The Bible tells the account of how the Israelites hung out in the desert for forty years. At the beginning of their wandering, they complained to their leaders because they were hungry. This was Gods reply: I will rain down bread from heaven for you (Exodus 16:4). They referred to this heavenly bread as “manna.”
The only rule was to only gather enough for each day (On the sixth day, the Israelites were instructed to gather enough manna for two days, as they were to rest on the Sabbath.). When the Israelites tried to hoard extra manna, it would rot. They could not live beyond their necessity, and they had to trust the Lord to provide.
The account continues by explaining, “The Israelites did as they were told; some gathered much, some little and he who gathered much did not have too much, and he who gathered little did not have too little. Each one gathered as much as he needed” (Exodus 16:17-18).
Shane Claiborne refers to this concept as the “theology of enough.” It is the idea that “if we take only what we need, there will be enough” ( Irresistible Revolution, pp. 169-172). I have never considered myself rich, but I have always had more than I needed, and I have never gone hungry. There are enough resources on the earth to feed every human being, but thirty-five thousand children starve to death every day.
Over the years, I have explained this human tragedy as a failure of global economic and political systems, and by so doing removed any hint of personal responsibility. Motivated by guilt, I have appeased my conscience by giving money to charity. By living with the poor all over the world, I am just learning to be motivated by love. Yet, even while living with the poor, residue from extravagant living remains, as we sleep at night in $200 tents. I ask myself one question:
What if the sum of my possessions equaled only my necessity and not my extravagance?

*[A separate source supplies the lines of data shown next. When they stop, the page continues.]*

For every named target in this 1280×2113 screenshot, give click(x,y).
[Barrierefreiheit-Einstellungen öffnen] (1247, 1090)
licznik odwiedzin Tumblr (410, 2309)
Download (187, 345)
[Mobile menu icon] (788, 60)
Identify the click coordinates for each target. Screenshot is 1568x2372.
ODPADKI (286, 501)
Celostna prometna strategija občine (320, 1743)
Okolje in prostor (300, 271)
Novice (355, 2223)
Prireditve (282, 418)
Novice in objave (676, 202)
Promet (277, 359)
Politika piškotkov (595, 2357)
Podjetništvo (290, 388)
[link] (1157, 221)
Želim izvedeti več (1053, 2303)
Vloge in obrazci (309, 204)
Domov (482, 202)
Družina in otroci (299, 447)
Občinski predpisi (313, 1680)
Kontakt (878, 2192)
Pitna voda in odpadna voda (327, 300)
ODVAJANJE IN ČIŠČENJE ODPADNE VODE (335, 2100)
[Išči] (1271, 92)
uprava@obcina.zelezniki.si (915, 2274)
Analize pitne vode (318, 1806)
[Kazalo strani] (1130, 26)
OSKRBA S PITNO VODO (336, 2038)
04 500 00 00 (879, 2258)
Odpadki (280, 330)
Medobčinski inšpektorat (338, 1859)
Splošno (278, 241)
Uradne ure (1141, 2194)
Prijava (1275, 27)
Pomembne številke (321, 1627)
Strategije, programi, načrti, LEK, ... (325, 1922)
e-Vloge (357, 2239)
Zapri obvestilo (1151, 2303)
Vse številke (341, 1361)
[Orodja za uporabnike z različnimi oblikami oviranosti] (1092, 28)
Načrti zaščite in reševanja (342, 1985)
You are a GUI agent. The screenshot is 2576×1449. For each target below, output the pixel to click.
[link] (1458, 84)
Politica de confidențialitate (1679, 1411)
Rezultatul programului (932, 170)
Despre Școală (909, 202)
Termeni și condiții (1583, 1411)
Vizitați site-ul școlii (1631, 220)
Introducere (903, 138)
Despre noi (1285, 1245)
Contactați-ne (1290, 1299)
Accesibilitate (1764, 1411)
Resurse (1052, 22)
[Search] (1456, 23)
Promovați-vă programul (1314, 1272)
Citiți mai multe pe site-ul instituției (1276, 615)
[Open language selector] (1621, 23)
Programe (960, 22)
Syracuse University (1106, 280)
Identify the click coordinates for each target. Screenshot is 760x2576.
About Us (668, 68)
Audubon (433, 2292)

Simple living has proven much less challenging and much more fulfilling than I had first thought. As a community, we have had to sacrifice, share, and trust. I think that by living simply, we can help ensure that there will be something left for the starving children, and we will be immensely blessed.
Mallorie Miller grew up in Cambridge, Ohio with her parents, older brother, and loyal, blind guard dog Toby. She is a graduate of Ashland University in Ashland, Ohio and is currently in Belen, Costa Rica with a traveling church-planting ministry called the World Race.